**CONSIGNE A:** Recopiez toutes les lignes des enregistrements qui suivent le texte fourni, consignes comprises, en augmentant de 23 chacune des coordonnées x et y données en réponse. Ne modifiez ni les dimensions indiquées dans les consignes ni le modèle click(x,y).

**TEXTE FOURNI:**

● ● ●

Dans ces textes érotiques sans fard, ancrés dans la réalité d’Haïti, règnent une truculence, une allégresse de ton, une verve des plus réjouissantes (on rit chez R. Depestre). C’est qu’il s’agit, dans une succession d’images lyriques, de véritables trouvailles, de formules aussi inattendues que brillantes (on regrettera la suppression dans l’édition de 1981 du sous-titre de 1973, qui rendait au mieux l’esprit de l’oeuvre), de dépeindre un érotisme sain, heureux (péché, perversions, connais pas : « J’avais épié des couples faisant l’amour. Ce spectacle m’avait toujours paru sain et d’une beauté qui m’avait, chaque fois, coupé le souffle. », p.44, « La jeune fille, ce matin-là, n’avait pas eu honte de cette allusion à son derrière. Tout son être n’était-il pas un alléluia avec le monde ? », p.102). Tout est un hymne à la sensualité, à la chair (Alléluia pour une femme-jardinest ainsi divisé en quatre chants), c’est-à-dire à la vie : « Ses courbes se déliaient dans une harmonie incandescente de glandes, de fibres, de tissus, de nerfs, de muscles, de chair aux rondeurs implacablement lyriques. » (p.18), « Sans aucune honte avec une souveraine simplicité, elle écarta les cuisses pour que je célébre avec les mots frais de mes seize ans la gloire de son sexe ! Alléluia pour toi, pulsation majeure de la vie ! Alléluia pour ta patience d’hormones joyeuses dans la nuit de la femme ! » (p.32). R. Depestre : l’anti G. Bataille (quelle chance !) : « … je ne pouvais m’empêcher que ma femme-jardin ne soit, dans des milliers de têtes inclinées sur le repas du soir, un souvenir qui se prête à la légende, au mythe, au récit constellé de cris d’émerveillement. » (p.35) Comme on est loin aussi des pires clichés, sinistres et plats (ici, c’est le style qu’on ne connaît pas …), des textes des nouvellistes érotiques à la mode, les R. Deforges ou autres Fr. Rey.

● ● ●

**DONNÉES DE L'EXERCICE:**
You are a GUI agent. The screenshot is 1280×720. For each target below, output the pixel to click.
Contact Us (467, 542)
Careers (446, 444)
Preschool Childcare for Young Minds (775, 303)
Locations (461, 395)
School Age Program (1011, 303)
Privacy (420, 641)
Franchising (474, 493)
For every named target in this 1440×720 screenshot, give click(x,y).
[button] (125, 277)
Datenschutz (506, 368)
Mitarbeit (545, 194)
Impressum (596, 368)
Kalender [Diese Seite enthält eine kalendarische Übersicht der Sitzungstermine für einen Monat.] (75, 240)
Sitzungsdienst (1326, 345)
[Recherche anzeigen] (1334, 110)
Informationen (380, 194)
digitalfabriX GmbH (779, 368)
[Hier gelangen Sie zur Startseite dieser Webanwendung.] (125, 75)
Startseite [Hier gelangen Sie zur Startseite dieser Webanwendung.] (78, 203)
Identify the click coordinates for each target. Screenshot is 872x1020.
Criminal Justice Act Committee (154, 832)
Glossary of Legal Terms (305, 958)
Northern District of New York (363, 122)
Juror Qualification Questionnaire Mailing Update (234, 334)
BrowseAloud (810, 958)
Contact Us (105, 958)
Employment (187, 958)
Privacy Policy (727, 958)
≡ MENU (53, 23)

● ● ●

**CONSIGNE B:** Retapez à l'identique l'intégralité du texte fourni sur l'érotisme chez R. Depestre.

**RÉPONSE FINALE A:**
You are a GUI agent. The screenshot is 1280×720. For each target below, output the pixel to click.
Contact Us (490, 565)
Careers (469, 467)
Preschool Childcare for Young Minds (798, 326)
Locations (484, 418)
School Age Program (1034, 326)
Privacy (443, 664)
Franchising (497, 516)
For every named target in this 1440×720 screenshot, give click(x,y).
[button] (148, 300)
Datenschutz (529, 391)
Mitarbeit (568, 217)
Impressum (619, 391)
Kalender [Diese Seite enthält eine kalendarische Übersicht der Sitzungstermine für einen Monat.] (98, 263)
Sitzungsdienst (1349, 368)
[Recherche anzeigen] (1357, 133)
Informationen (403, 217)
digitalfabriX GmbH (802, 391)
[Hier gelangen Sie zur Startseite dieser Webanwendung.] (148, 98)
Startseite [Hier gelangen Sie zur Startseite dieser Webanwendung.] (101, 226)
Identify the click coordinates for each target. Screenshot is 872x1020.
Criminal Justice Act Committee (177, 855)
Glossary of Legal Terms (328, 981)
Northern District of New York (386, 145)
Juror Qualification Questionnaire Mailing Update (257, 357)
BrowseAloud (833, 981)
Contact Us (128, 981)
Employment (210, 981)
Privacy Policy (750, 981)
≡ MENU (76, 46)

**RÉPONSE FINALE B:**
Dans ces textes érotiques sans fard, ancrés dans la réalité d’Haïti, règnent une truculence, une allégresse de ton, une verve des plus réjouissantes (on rit chez R. Depestre). C’est qu’il s’agit, dans une succession d’images lyriques, de véritables trouvailles, de formules aussi inattendues que brillantes (on regrettera la suppression dans l’édition de 1981 du sous-titre de 1973, qui rendait au mieux l’esprit de l’oeuvre), de dépeindre un érotisme sain, heureux (péché, perversions, connais pas : « J’avais épié des couples faisant l’amour. Ce spectacle m’avait toujours paru sain et d’une beauté qui m’avait, chaque fois, coupé le souffle. », p.44, « La jeune fille, ce matin-là, n’avait pas eu honte de cette allusion à son derrière. Tout son être n’était-il pas un alléluia avec le monde ? », p.102). Tout est un hymne à la sensualité, à la chair (Alléluia pour une femme-jardinest ainsi divisé en quatre chants), c’est-à-dire à la vie : « Ses courbes se déliaient dans une harmonie incandescente de glandes, de fibres, de tissus, de nerfs, de muscles, de chair aux rondeurs implacablement lyriques. » (p.18), « Sans aucune honte avec une souveraine simplicité, elle écarta les cuisses pour que je célébre avec les mots frais de mes seize ans la gloire de son sexe ! Alléluia pour toi, pulsation majeure de la vie ! Alléluia pour ta patience d’hormones joyeuses dans la nuit de la femme ! » (p.32). R. Depestre : l’anti G. Bataille (quelle chance !) : « … je ne pouvais m’empêcher que ma femme-jardin ne soit, dans des milliers de têtes inclinées sur le repas du soir, un souvenir qui se prête à la légende, au mythe, au récit constellé de cris d’émerveillement. » (p.35) Comme on est loin aussi des pires clichés, sinistres et plats (ici, c’est le style qu’on ne connaît pas …), des textes des nouvellistes érotiques à la mode, les R. Deforges ou autres Fr. Rey.